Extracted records
━━━━━━━━━━
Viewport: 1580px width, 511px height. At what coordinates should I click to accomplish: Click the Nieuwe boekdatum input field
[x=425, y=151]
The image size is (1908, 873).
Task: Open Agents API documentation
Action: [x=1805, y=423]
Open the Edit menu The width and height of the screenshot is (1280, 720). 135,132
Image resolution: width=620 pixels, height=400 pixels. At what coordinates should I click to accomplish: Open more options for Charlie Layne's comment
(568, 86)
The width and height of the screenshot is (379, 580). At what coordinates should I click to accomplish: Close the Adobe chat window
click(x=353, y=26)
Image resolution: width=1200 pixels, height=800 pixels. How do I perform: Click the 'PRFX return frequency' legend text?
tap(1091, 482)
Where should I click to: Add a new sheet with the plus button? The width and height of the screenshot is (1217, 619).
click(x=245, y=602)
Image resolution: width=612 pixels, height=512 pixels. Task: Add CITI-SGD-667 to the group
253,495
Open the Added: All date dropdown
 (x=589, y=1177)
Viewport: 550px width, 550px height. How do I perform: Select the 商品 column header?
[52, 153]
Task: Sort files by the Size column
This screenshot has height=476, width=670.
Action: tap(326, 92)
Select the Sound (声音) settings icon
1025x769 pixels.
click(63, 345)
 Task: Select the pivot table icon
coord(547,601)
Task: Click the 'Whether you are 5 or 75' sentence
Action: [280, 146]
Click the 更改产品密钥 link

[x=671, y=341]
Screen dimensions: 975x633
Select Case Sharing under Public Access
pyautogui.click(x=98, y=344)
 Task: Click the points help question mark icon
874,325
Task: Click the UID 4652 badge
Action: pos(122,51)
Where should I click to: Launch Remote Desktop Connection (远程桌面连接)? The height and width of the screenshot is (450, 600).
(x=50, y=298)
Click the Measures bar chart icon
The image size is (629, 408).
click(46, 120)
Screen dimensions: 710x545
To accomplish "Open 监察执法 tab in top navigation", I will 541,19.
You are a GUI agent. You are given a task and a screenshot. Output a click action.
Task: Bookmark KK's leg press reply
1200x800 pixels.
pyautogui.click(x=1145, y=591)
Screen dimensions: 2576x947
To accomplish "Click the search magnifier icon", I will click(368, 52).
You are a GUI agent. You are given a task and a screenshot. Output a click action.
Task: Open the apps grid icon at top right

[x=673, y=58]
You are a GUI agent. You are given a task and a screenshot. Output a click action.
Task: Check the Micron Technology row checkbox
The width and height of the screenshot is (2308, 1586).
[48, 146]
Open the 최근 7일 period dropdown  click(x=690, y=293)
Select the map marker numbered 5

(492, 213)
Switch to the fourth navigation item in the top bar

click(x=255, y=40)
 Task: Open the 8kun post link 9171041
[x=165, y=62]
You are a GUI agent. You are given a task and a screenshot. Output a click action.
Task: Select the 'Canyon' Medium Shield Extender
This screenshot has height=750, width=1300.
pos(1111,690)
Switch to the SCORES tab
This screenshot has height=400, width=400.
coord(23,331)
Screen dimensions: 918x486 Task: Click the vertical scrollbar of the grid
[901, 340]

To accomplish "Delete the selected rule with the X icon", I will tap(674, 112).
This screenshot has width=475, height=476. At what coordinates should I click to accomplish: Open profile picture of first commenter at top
━━━━━━━━━━
(Work required) Reproduce every line from the preceding data in which the word "will" can be found.

(Exercise result)
To accomplish "Open 监察执法 tab in top navigation", I will 541,19.
To accomplish "Click the search magnifier icon", I will click(368, 52).
To accomplish "Delete the selected rule with the X icon", I will tap(674, 112).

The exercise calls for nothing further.